And she reminds him more and more of the woman he was in love with. Is still very much in love with.

“Just be careful,” he relents, “find a way… you never know who to trust right now. You don’t know if they still trust you.” She scoffs at him, shaking her head, she turns around and walks away.

He tries to call after her, stopping before the name slips. He cannot call her by her real name. This has always been part of the plan, _her_ plan. It would be too dangerous if she found out her real name, her true identity. It would be even more dangerous if anyone found that out.

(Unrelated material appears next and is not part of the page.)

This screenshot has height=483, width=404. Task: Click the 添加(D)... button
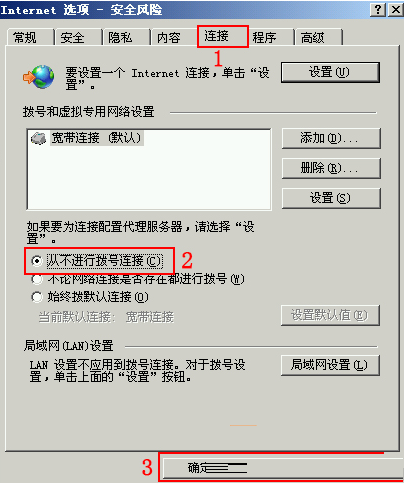[x=331, y=138]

And he can’t call her by the name she calls herself now, the name they gave her. He cannot call her Jane. She is not _Jane_. She is someone who doesn’t exist anymore.

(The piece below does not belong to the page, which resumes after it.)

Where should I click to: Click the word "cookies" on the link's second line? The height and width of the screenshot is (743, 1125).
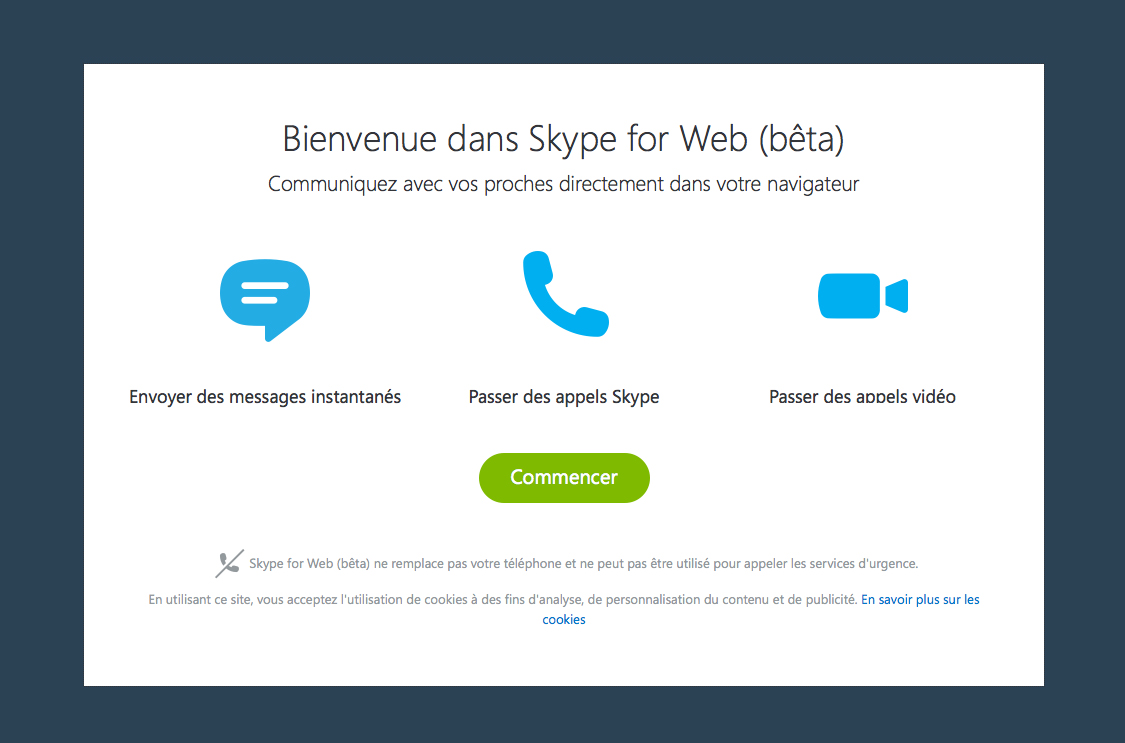pos(564,620)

He watches her leave, mission still on track. That is all that matters. Maybe tonight he will dream of her, maybe when he closes her eyes he will see his fiancé, the one with the long hair and the ring on her finger, or maybe he will dream of this new woman, skin covered in tattoos, anger and betrayal swimming in her eyes and a mission that took away his other dream.

**_Kurt._ **

He drops heavily into the bar stool. It squeaks under his weight, wobbling slightly with a loose screw on the side. He sighs and stares ahead of him, waiting for the bartender to find his way to him.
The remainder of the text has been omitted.